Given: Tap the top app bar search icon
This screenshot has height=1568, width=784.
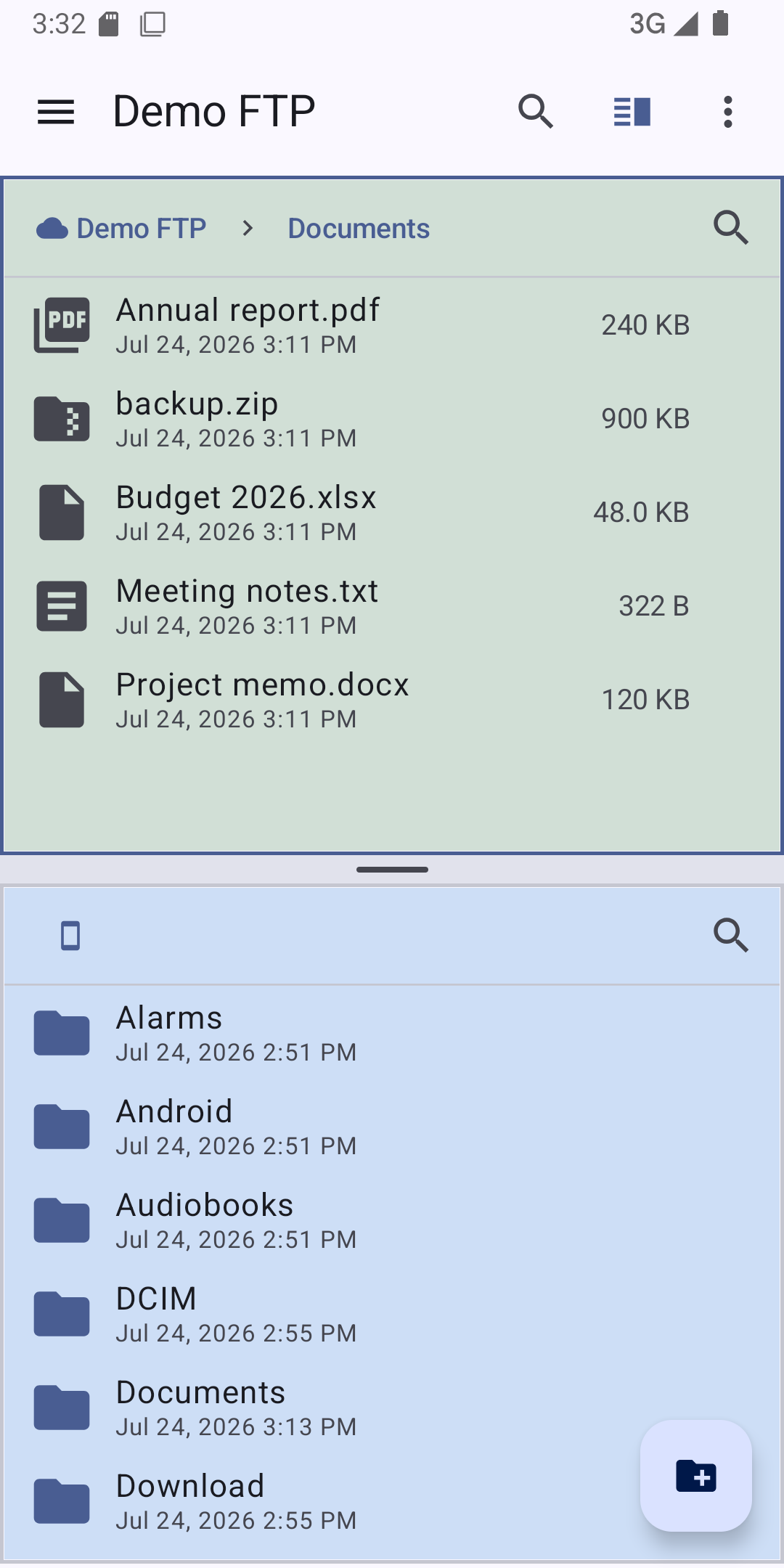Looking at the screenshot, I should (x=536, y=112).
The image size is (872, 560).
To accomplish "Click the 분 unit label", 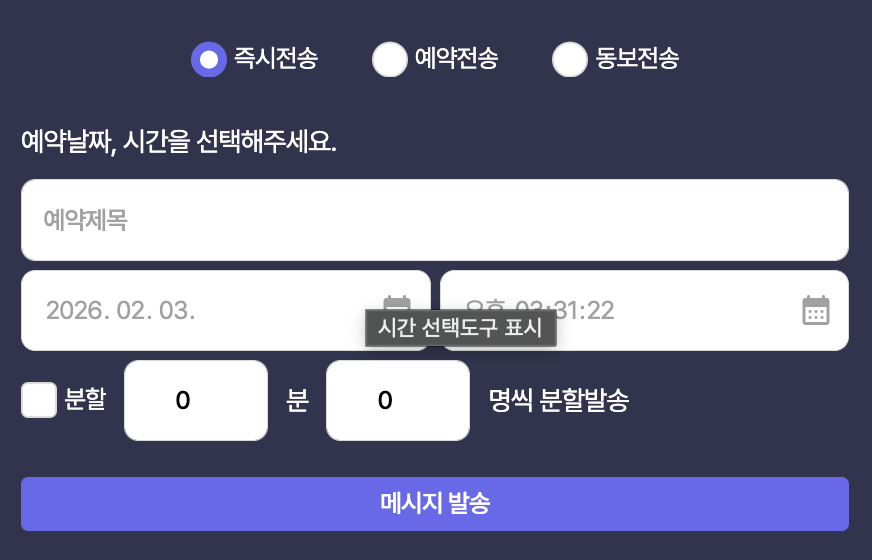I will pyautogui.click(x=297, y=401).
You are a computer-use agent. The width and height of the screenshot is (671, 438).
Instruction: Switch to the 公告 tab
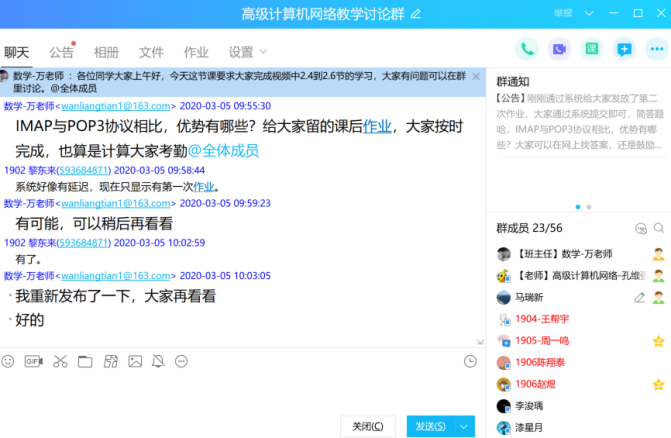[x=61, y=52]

---*---

◆ What is expected ◆
Each line from the one that holds "You are a computer-use" through the final line of the data must be retyped exactly; the pictures must not appear.

◆ Written response ◆
You are a computer-use agent. The width and height of the screenshot is (671, 438).
Instruction: Switch to the 公告 tab
[x=61, y=52]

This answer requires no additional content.